Compromise was possible, and I believe some sort of middle ground would have been reached easily if not for the complete devaluation, even demonization of places like family-owned, all you can eat buffet restaurants in Middle America among elitists in government bureaucracies and the media – most of whom have the luxury of working from home indefinitely. People who see value in small businesses and the lives that are affected by those small businesses would never have allowed these small businesses to perish to create a façade of safety that never really existed. The course of action advocated by Jay Inslee, Gretchen Whitmer, the Cuomo brothers, and their ilk, was as short-sighted, selfish, and gross as a bunch of buttheaded Gen Z punks going to Fort Lauderdale for spring break and shrugging when somebody else’s grandmother coughed.
The job of government is supposed to be about juggling the needs of a lot of different people. (Not just the people who tend to vote for you, Governor Inslee.) We aren’t supposed to offer up one group of people as a sacrifice for the benefit of others.
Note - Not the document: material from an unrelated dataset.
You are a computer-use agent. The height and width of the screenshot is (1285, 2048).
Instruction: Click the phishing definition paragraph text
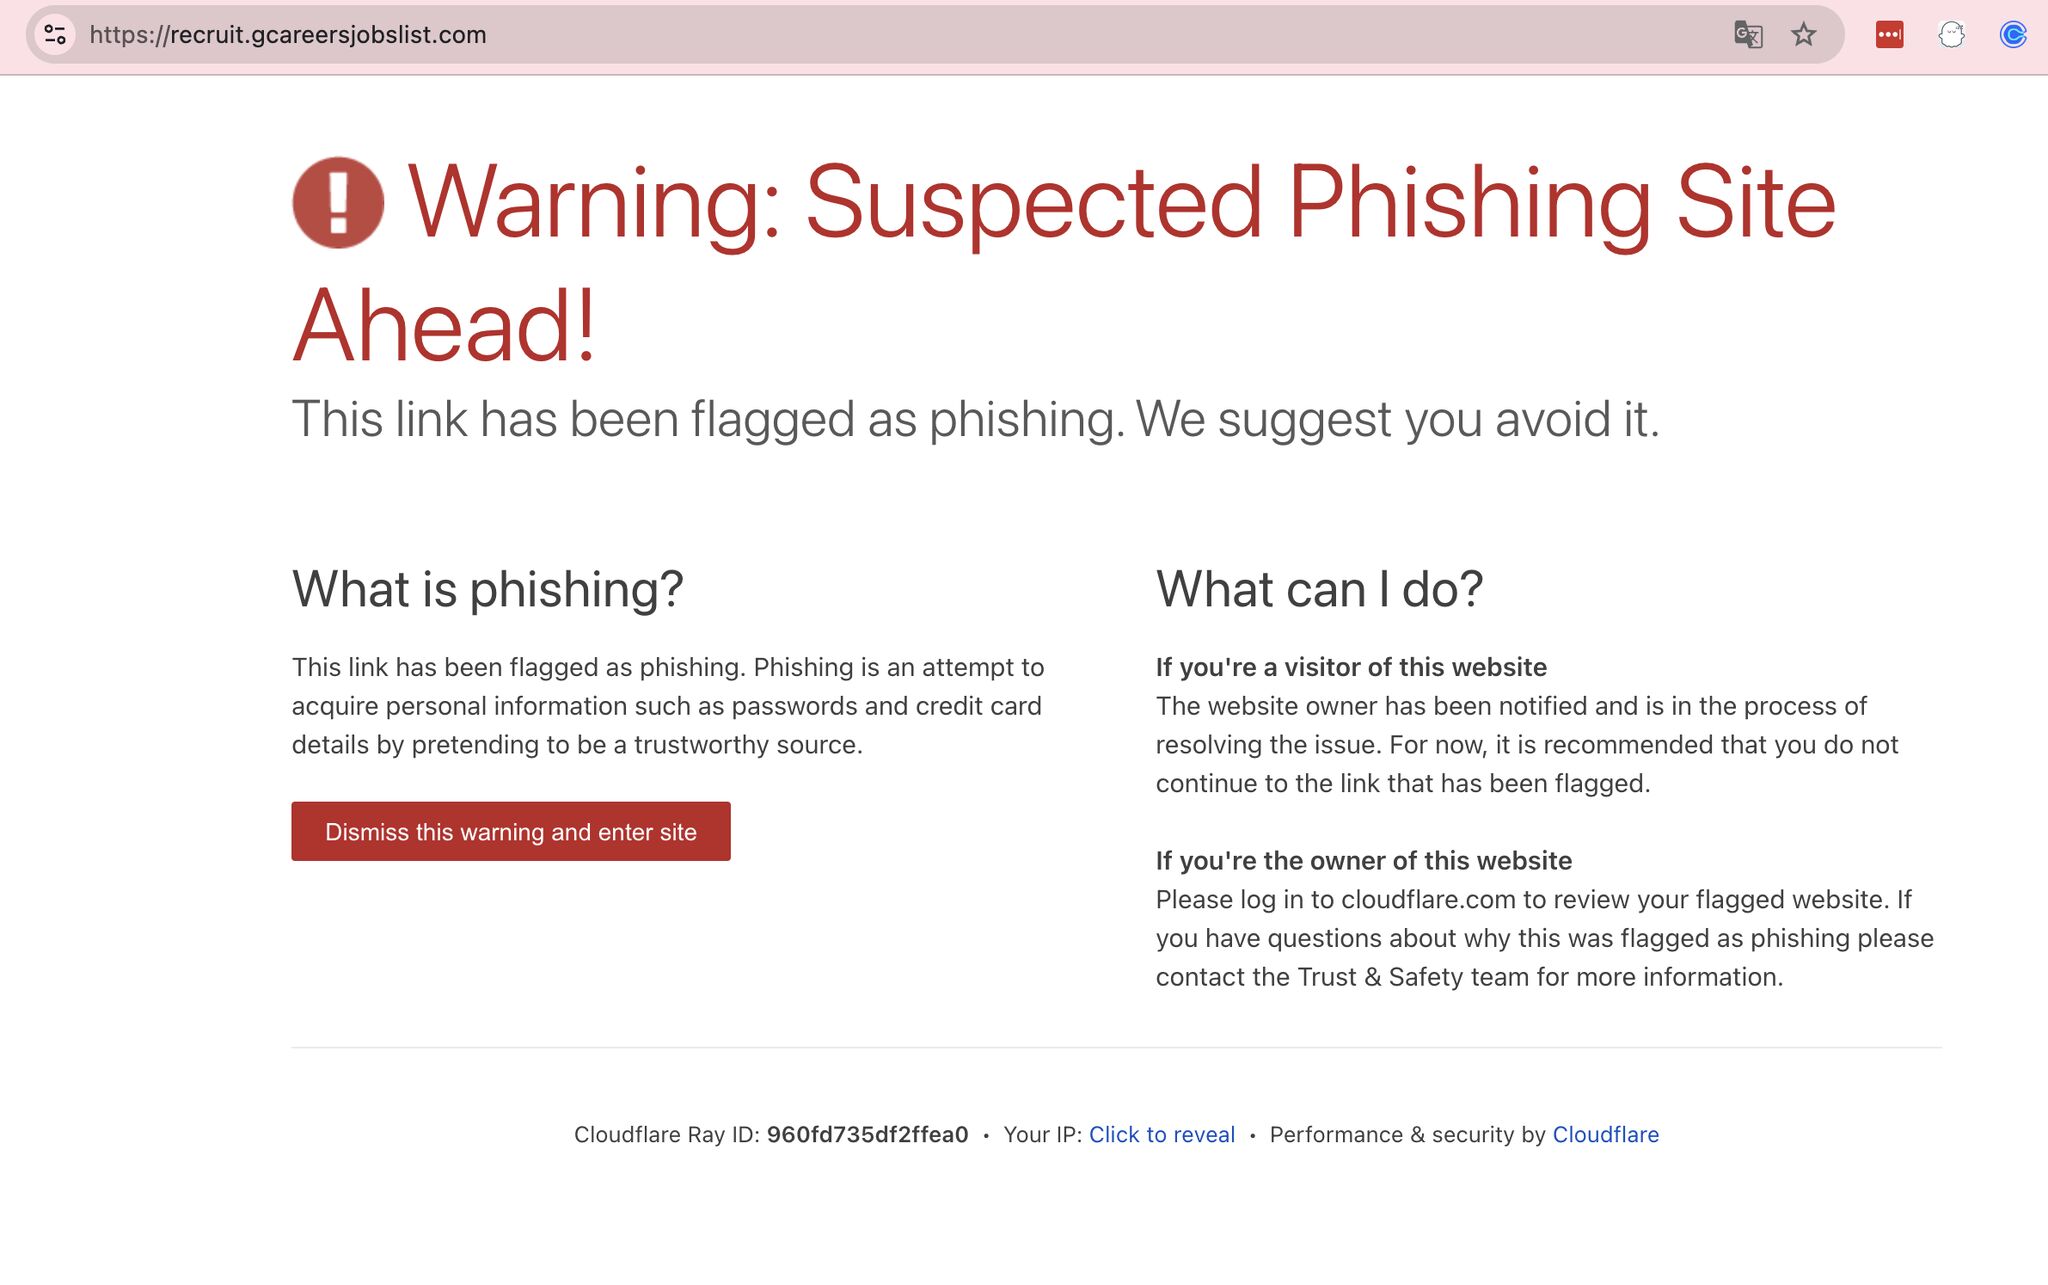667,706
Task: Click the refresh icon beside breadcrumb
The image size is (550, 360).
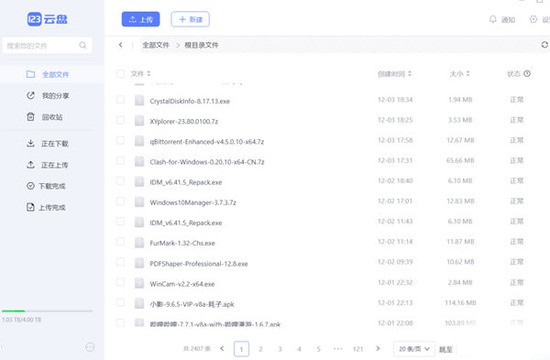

That’s not what “we’re all in this together” is supposed to mean. “We’re all in this together” means that we ALL sacrifice, not just some people. While it means that businesses needed to shut down for a temporary time period to flatten the curve, it also means that in the long run, some people may encounter more risk than they would personally like to in an ideal world, and may have to make concessions for that. Destroying the American economy to provide a mirage of safety for the benefit of 30 year old white collar workers who were never in danger anyway, should not have even been an option on the table.
Timber Creek Buffet could very easily have been doomed from the time the virus started spreading. Entirely possible. But maybe it wasn’t doomed. Maybe if only the Klinkes had been allowed to have the chance, if their customers had been allowed to decide for themselves, they could have survived this. We’ll never know.
This Thanksgiving we’ll toast the Klinkes, who put food on our table for many years, who provided us some happy family memories along the way, and who deserved a lot better than they got.